• [Document passage]:

···

The junta has never explicitly said she was under house arrest.

Thaksin said: "It is not easy to push Myanmar in terms of saying, oh,
release Aung San Suu Kyi. That makes the target harder if you push on a
particular point."

Myanmar joined in 1997 and has been a lingering embarrassment for ASEAN
ever since, but the grouping believes in a process of "constructive
engagement" with the junta.

Philippine President Gloria Arroyo said in a statement she had urged Soe
Win during talks Monday to embrace Aung San Suu Kyi and the NLD in the
reform process.

"Having welcomed Myanmar to ASEAN, we want to ensure that the ASEAN vision
of a vibrant and democratic community will be realized," Arroyo said.

"I reiterated that we have to answer to our own ASEAN community and to the
international community."

Officials in Yangon responsible for Aung San Suu Kyi's security confirmed
an NLD announcement Monday that her third stint of confinement since
taking up the democracy struggle in 1988 had been extended for a year.

···

• [Provided material]:
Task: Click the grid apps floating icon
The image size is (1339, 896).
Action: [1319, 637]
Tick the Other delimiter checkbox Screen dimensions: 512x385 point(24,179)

···

• [Aim]:
Print the part of the passage on Myanmar and ASEAN from "Officials in Yangon" to "for a year.". The listing is not needed for what follows.

• [Task output]:
Officials in Yangon responsible for Aung San Suu Kyi's security confirmed
an NLD announcement Monday that her third stint of confinement since
taking up the democracy struggle in 1988 had been extended for a year.